Task instructions:
Start at the line with "Lohja Insulated Bomber Jacket (170, 1061)" in the records below, stop at the line with "Nara W Long Jacket (62, 1055)", and return every line in that span exactly, the two end lines included.

[[ Dataset entries, beginning ]]

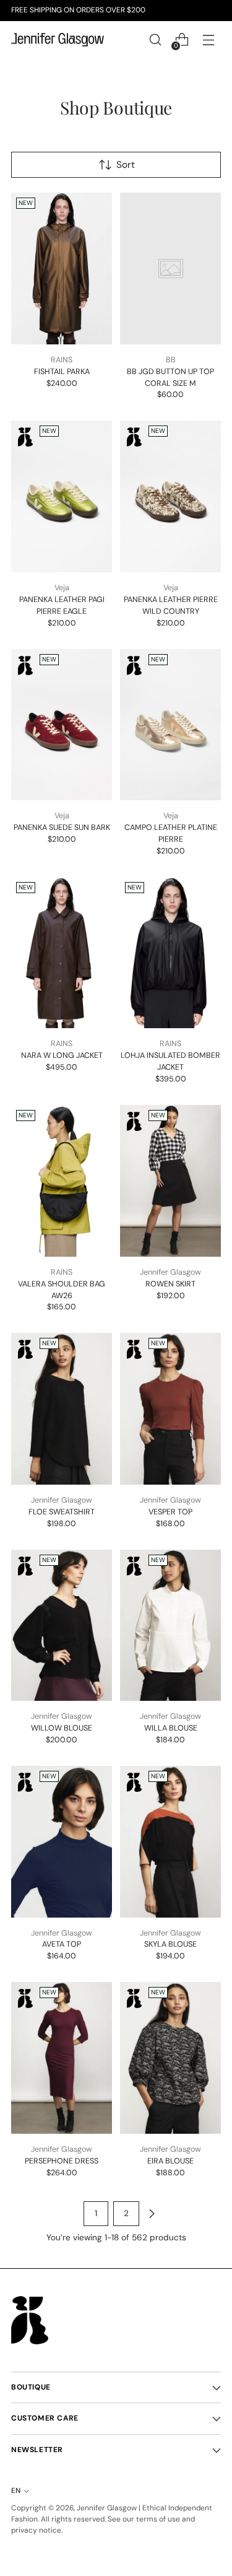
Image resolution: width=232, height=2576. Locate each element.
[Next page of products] (151, 2213)
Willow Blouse (61, 1727)
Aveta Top (61, 1944)
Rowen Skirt (170, 1283)
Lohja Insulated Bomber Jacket (170, 1061)
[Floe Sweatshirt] (61, 1409)
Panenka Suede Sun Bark (62, 827)
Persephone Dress (61, 2160)
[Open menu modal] (208, 40)
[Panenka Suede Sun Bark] (61, 725)
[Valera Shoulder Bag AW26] (61, 1181)
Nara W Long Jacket (62, 1055)
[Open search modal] (155, 40)
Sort (125, 165)
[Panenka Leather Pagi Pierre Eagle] (61, 496)
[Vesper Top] (170, 1409)
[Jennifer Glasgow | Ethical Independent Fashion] (57, 40)
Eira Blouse (170, 2160)
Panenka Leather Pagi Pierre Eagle (62, 605)
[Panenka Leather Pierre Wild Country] (170, 496)
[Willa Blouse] (170, 1625)
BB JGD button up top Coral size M (170, 377)
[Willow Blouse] (61, 1625)
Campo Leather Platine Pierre (170, 833)
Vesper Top (170, 1511)
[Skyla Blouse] (170, 1842)
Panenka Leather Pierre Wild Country (171, 605)
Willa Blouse (170, 1727)
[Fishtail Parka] (61, 268)
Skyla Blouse (170, 1944)
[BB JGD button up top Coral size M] (170, 268)
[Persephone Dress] (61, 2058)
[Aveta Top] (61, 1842)
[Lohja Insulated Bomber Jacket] (170, 953)
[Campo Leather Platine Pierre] (170, 725)
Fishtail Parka (62, 371)
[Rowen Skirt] (170, 1181)
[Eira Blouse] (170, 2058)
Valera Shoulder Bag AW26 (61, 1289)
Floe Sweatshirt (61, 1511)
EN (15, 2490)
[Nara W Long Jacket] (61, 953)
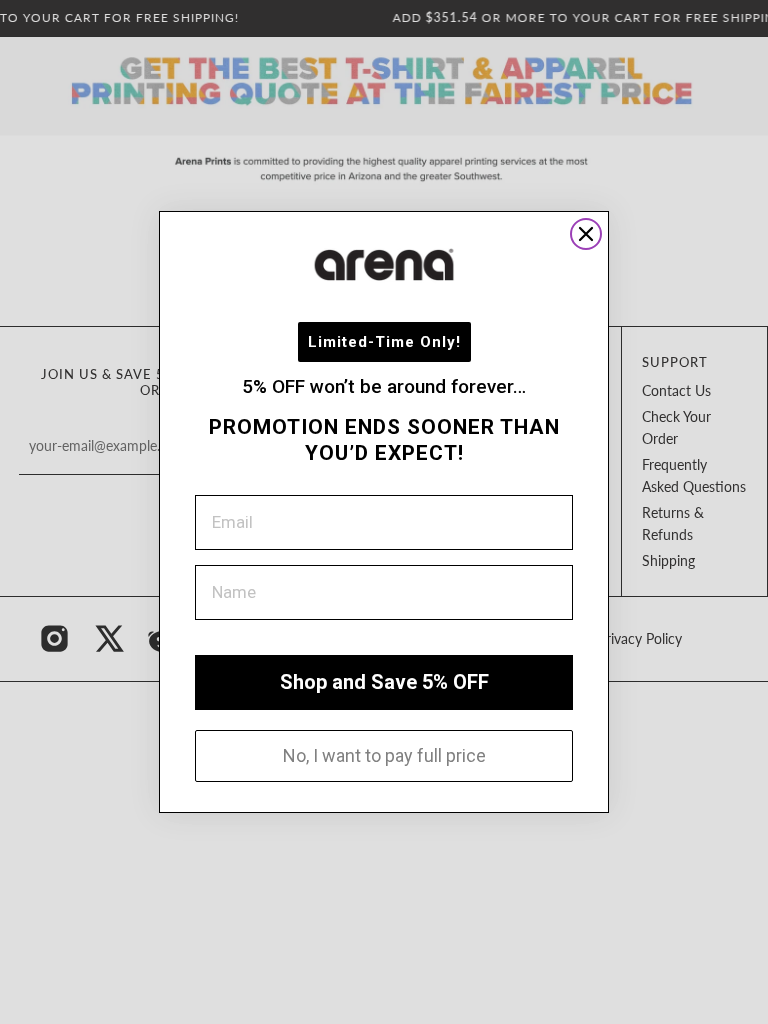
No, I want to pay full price (384, 755)
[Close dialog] (586, 234)
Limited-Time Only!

[[ Dataset entries, end ]]

The answer:
Lohja Insulated Bomber Jacket (170, 1061)
[Floe Sweatshirt] (61, 1409)
Panenka Suede Sun Bark (62, 827)
Persephone Dress (61, 2160)
[Open menu modal] (208, 40)
[Panenka Suede Sun Bark] (61, 725)
[Valera Shoulder Bag AW26] (61, 1181)
Nara W Long Jacket (62, 1055)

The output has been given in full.